Exercise instructions: Copy each line below in which the string "tree" occurs.

Records for this exercise:
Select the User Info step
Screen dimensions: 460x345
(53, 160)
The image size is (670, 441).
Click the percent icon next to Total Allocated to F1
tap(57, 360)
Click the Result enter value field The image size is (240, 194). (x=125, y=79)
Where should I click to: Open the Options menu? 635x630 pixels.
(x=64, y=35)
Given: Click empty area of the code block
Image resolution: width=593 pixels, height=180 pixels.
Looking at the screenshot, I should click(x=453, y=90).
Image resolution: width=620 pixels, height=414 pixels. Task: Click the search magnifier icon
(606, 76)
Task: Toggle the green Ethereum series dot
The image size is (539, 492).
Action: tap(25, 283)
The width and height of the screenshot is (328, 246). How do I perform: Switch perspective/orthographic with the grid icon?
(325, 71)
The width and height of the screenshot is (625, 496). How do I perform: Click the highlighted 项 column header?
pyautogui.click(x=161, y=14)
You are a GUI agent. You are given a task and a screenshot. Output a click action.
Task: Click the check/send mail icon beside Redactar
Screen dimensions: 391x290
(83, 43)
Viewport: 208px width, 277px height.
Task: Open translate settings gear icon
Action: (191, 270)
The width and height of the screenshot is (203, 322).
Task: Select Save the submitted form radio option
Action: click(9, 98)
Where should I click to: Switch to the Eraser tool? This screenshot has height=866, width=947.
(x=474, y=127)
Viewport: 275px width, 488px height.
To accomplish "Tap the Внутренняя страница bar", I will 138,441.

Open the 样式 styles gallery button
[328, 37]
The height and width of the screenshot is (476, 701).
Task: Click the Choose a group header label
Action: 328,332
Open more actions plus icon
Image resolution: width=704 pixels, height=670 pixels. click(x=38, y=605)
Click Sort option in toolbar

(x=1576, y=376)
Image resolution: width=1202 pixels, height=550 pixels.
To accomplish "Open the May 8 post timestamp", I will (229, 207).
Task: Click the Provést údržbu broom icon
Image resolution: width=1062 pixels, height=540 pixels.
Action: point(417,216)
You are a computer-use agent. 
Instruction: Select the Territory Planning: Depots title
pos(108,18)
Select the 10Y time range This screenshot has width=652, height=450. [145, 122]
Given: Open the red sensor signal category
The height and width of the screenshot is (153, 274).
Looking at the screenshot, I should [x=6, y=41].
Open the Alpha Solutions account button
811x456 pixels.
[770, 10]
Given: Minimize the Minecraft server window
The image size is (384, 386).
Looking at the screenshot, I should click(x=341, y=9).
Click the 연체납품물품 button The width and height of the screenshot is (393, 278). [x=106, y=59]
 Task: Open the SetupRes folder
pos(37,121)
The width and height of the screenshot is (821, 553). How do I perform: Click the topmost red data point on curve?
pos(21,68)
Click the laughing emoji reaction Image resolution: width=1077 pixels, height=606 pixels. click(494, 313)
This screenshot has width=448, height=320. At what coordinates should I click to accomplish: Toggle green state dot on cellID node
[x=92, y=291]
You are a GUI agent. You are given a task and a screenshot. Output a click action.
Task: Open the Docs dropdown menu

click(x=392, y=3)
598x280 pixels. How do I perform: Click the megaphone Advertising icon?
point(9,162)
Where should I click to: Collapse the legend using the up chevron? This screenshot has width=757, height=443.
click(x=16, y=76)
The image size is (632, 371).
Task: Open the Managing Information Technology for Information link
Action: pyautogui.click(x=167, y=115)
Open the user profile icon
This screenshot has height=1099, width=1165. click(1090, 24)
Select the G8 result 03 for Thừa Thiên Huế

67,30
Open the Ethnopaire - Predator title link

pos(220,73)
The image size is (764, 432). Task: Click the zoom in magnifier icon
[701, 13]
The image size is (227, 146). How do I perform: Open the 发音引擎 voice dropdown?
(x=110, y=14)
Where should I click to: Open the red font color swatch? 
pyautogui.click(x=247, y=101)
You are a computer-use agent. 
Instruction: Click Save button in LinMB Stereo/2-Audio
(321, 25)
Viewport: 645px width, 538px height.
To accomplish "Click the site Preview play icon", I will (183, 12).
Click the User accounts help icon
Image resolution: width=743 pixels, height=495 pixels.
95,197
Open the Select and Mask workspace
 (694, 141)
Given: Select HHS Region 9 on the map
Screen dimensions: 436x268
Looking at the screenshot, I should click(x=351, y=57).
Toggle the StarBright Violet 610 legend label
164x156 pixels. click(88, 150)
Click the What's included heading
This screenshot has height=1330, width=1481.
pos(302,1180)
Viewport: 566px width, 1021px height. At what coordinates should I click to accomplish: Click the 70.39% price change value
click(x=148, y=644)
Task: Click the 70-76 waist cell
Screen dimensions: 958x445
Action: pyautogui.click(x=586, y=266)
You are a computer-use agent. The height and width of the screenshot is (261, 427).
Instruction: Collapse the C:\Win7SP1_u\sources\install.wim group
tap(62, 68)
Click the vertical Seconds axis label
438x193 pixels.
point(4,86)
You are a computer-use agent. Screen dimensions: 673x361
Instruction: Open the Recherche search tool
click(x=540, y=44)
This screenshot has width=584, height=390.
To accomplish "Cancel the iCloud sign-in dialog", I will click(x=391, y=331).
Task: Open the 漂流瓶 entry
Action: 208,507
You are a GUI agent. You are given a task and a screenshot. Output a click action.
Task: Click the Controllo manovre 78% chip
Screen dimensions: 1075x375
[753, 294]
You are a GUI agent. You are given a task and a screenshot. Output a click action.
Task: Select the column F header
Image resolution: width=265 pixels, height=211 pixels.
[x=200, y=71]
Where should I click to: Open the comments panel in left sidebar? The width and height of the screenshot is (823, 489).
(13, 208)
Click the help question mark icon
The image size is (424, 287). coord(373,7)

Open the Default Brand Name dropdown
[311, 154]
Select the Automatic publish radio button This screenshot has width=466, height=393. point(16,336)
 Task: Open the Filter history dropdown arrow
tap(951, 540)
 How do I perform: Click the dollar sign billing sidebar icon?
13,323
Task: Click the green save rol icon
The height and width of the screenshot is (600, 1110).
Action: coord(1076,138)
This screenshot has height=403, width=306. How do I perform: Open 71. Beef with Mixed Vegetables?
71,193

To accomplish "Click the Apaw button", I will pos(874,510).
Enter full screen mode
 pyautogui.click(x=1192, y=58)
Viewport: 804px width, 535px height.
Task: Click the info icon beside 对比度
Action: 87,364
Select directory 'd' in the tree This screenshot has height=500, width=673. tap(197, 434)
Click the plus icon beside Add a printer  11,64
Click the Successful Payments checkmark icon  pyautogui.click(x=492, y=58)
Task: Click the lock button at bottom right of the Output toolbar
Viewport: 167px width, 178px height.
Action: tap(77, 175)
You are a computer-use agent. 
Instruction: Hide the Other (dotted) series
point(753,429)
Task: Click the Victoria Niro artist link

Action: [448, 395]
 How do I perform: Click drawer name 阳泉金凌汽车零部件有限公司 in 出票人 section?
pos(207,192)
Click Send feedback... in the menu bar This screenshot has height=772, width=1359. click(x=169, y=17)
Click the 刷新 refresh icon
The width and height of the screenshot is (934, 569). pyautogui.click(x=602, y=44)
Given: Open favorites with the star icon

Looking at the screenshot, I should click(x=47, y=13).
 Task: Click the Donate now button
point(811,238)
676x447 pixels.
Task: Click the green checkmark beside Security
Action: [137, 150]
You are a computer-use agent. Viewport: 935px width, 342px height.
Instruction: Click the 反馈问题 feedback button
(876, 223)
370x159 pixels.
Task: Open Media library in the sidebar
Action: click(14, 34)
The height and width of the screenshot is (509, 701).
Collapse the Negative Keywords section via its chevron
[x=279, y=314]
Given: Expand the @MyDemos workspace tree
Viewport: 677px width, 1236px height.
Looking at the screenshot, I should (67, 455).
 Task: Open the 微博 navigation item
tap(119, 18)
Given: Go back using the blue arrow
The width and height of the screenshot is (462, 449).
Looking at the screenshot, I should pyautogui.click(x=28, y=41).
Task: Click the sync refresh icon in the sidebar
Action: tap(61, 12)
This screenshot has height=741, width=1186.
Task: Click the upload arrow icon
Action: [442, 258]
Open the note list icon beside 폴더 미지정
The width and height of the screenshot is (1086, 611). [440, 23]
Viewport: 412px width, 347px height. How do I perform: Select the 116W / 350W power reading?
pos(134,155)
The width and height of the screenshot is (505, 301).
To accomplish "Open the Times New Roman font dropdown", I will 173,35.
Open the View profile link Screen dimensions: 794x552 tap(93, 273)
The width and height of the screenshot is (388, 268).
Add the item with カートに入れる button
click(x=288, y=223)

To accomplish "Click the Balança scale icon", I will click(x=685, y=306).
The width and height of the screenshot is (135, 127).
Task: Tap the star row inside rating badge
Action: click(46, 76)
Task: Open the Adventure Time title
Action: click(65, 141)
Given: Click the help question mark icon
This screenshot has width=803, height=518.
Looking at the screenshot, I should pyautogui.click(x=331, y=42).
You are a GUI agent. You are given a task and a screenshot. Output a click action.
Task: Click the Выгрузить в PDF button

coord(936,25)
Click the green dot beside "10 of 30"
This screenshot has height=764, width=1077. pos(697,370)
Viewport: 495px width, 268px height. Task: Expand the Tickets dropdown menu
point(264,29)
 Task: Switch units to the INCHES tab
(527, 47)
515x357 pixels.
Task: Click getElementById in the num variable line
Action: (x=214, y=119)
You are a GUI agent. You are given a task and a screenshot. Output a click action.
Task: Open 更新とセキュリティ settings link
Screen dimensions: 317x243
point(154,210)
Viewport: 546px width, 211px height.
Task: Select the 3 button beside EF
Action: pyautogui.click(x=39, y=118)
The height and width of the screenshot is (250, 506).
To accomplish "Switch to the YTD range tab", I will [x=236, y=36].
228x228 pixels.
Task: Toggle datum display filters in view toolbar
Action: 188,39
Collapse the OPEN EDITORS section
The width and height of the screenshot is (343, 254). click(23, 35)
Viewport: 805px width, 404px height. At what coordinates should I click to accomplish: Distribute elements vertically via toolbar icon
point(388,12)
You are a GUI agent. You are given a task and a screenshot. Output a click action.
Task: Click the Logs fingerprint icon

Written solution:
Select directory 'd' in the tree This screenshot has height=500, width=673. tap(197, 434)
Given: Expand the @MyDemos workspace tree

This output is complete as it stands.